Can you format the lines below as a JSON list of strings, one string per line with blank lines omitted, beginning at the line that contains "This screenshot has height=2576, width=62." and stopping after the line that contains "(436, 1790)."?
-- start of Extracted material --
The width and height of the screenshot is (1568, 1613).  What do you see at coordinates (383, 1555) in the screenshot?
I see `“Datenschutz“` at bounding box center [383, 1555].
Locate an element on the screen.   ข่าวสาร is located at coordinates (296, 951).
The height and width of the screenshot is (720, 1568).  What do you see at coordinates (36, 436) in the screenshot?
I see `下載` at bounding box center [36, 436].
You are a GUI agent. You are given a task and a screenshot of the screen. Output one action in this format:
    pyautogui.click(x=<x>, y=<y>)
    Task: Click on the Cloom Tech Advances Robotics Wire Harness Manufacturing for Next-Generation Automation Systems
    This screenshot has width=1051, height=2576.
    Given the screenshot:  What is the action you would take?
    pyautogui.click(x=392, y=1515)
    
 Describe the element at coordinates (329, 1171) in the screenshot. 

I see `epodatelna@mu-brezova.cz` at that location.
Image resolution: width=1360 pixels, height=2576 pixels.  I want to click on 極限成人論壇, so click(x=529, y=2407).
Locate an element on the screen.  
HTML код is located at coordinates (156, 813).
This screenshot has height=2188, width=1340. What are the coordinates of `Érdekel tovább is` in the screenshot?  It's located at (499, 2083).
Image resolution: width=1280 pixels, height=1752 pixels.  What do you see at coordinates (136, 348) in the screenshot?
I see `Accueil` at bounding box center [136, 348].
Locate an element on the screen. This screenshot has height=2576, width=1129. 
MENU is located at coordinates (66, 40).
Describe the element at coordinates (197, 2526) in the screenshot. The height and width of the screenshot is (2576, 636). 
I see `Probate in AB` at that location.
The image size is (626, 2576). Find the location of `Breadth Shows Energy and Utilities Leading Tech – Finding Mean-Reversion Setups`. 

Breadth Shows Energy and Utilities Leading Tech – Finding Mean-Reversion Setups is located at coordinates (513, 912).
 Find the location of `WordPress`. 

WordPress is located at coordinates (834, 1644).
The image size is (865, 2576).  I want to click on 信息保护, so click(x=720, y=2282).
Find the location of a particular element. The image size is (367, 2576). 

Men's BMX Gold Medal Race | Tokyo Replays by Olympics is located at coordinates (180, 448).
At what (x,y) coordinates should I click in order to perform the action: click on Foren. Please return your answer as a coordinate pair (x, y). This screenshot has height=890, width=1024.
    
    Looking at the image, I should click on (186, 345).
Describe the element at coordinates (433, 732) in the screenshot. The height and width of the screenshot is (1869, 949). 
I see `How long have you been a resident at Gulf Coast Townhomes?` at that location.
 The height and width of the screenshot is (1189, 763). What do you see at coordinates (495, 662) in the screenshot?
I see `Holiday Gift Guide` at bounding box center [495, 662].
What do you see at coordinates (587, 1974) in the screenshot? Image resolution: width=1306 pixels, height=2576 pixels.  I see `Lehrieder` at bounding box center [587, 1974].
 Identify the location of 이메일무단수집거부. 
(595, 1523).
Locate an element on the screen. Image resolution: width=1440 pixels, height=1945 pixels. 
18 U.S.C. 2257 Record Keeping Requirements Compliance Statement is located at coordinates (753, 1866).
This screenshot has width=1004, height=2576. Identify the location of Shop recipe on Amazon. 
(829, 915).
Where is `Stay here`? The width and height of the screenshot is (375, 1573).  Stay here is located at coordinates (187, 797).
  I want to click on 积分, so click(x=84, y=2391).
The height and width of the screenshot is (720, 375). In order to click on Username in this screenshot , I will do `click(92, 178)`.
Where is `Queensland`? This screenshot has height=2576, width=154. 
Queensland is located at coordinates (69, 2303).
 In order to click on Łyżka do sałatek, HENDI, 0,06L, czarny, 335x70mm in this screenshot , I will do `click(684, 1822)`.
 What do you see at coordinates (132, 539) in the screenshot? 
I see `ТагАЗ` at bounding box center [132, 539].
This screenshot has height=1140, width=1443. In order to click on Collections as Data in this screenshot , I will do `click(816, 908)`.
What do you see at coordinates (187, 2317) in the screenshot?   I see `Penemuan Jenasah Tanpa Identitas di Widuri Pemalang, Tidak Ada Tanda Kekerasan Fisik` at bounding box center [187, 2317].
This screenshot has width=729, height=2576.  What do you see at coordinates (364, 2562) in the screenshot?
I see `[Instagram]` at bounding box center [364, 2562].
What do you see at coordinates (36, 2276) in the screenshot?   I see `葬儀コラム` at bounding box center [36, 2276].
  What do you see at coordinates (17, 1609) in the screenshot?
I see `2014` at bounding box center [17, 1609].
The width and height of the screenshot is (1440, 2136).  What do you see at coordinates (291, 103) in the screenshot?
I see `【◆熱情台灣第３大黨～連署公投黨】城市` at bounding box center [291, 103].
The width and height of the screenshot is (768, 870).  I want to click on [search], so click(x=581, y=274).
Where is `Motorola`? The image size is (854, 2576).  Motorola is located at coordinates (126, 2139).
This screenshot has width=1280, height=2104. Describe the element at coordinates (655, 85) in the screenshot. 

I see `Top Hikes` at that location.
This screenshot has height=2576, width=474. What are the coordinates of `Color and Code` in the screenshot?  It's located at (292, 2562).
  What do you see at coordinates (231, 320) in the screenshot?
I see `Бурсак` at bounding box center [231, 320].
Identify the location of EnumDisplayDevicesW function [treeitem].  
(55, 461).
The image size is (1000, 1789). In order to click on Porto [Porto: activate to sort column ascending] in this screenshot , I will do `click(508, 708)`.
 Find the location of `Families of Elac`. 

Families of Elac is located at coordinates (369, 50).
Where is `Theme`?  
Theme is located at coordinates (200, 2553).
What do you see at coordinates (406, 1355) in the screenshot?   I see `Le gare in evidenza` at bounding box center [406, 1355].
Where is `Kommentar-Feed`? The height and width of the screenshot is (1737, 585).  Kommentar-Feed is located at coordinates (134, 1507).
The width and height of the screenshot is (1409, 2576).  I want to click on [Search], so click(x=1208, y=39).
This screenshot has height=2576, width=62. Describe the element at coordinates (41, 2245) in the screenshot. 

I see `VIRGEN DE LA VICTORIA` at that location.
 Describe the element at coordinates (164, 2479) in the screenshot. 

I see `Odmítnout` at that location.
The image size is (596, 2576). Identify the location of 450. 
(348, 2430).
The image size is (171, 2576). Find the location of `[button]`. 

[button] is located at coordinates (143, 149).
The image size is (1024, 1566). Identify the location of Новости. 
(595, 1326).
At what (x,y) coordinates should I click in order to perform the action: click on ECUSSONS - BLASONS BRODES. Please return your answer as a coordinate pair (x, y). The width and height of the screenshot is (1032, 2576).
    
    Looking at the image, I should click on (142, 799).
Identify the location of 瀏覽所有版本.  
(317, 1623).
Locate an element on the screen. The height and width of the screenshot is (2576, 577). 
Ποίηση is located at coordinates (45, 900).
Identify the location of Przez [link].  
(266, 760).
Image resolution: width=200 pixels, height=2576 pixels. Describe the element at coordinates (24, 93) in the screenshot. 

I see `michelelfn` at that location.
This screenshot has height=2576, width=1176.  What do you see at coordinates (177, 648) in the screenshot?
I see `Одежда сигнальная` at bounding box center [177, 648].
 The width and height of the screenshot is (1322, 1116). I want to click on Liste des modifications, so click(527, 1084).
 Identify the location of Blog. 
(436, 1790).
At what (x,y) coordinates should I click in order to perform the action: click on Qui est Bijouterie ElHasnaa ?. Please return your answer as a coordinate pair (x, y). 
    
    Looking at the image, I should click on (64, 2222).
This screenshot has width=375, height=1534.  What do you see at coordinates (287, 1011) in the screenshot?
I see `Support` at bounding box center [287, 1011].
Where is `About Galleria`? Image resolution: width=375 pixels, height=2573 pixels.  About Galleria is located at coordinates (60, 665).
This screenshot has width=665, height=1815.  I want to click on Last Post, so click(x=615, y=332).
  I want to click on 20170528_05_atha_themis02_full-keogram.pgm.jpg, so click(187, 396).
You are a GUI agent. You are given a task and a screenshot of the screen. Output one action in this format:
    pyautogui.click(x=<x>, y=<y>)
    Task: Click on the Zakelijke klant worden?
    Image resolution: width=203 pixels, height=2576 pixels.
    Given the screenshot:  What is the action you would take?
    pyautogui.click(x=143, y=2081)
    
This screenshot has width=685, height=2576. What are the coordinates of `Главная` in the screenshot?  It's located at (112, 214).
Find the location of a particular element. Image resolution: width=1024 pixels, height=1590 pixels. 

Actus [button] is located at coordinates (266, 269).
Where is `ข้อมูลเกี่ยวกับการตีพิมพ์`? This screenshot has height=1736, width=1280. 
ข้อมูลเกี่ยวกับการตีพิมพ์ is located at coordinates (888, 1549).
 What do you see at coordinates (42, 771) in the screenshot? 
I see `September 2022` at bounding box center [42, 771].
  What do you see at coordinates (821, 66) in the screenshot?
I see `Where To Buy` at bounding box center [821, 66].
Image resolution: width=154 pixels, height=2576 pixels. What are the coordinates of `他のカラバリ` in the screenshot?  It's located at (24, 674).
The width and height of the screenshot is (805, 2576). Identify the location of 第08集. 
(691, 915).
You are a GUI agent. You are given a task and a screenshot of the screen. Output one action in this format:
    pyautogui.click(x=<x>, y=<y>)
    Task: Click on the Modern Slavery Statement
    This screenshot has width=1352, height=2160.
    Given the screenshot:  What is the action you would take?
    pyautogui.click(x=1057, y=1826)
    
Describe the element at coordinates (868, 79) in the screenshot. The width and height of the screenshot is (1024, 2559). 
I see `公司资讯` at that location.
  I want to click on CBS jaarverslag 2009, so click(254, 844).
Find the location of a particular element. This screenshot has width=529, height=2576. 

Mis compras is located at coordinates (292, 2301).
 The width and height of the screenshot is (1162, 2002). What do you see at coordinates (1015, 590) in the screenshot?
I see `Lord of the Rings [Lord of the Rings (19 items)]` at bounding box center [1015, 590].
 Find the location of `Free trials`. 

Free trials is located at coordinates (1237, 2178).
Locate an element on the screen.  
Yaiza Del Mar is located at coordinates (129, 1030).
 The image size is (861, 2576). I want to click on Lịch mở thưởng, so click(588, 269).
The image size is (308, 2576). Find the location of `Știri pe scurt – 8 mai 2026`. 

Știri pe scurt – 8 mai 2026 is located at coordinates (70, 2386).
-- end of Extracted material --
Answer =
[
  "This screenshot has height=2576, width=62. Describe the element at coordinates (41, 2245) in the screenshot. ",
  "I see `VIRGEN DE LA VICTORIA` at that location.",
  " Describe the element at coordinates (164, 2479) in the screenshot. ",
  "I see `Odmítnout` at that location.",
  "The image size is (596, 2576). Identify the location of 450. ",
  "(348, 2430).",
  "The image size is (171, 2576). Find the location of `[button]`. ",
  "[button] is located at coordinates (143, 149).",
  "The image size is (1024, 1566). Identify the location of Новости. ",
  "(595, 1326).",
  "At what (x,y) coordinates should I click in order to perform the action: click on ECUSSONS - BLASONS BRODES. Please return your answer as a coordinate pair (x, y). The width and height of the screenshot is (1032, 2576).",
  "    Looking at the image, I should click on (142, 799).",
  "Identify the location of 瀏覽所有版本.  ",
  "(317, 1623).",
  "Locate an element on the screen. The height and width of the screenshot is (2576, 577). ",
  "Ποίηση is located at coordinates (45, 900).",
  "Identify the location of Przez [link].  ",
  "(266, 760).",
  "Image resolution: width=200 pixels, height=2576 pixels. Describe the element at coordinates (24, 93) in the screenshot. ",
  "I see `michelelfn` at that location.",
  "This screenshot has height=2576, width=1176.  What do you see at coordinates (177, 648) in the screenshot?",
  "I see `Одежда сигнальная` at bounding box center [177, 648].",
  " The width and height of the screenshot is (1322, 1116). I want to click on Liste des modifications, so click(527, 1084).",
  " Identify the location of Blog. ",
  "(436, 1790)."
]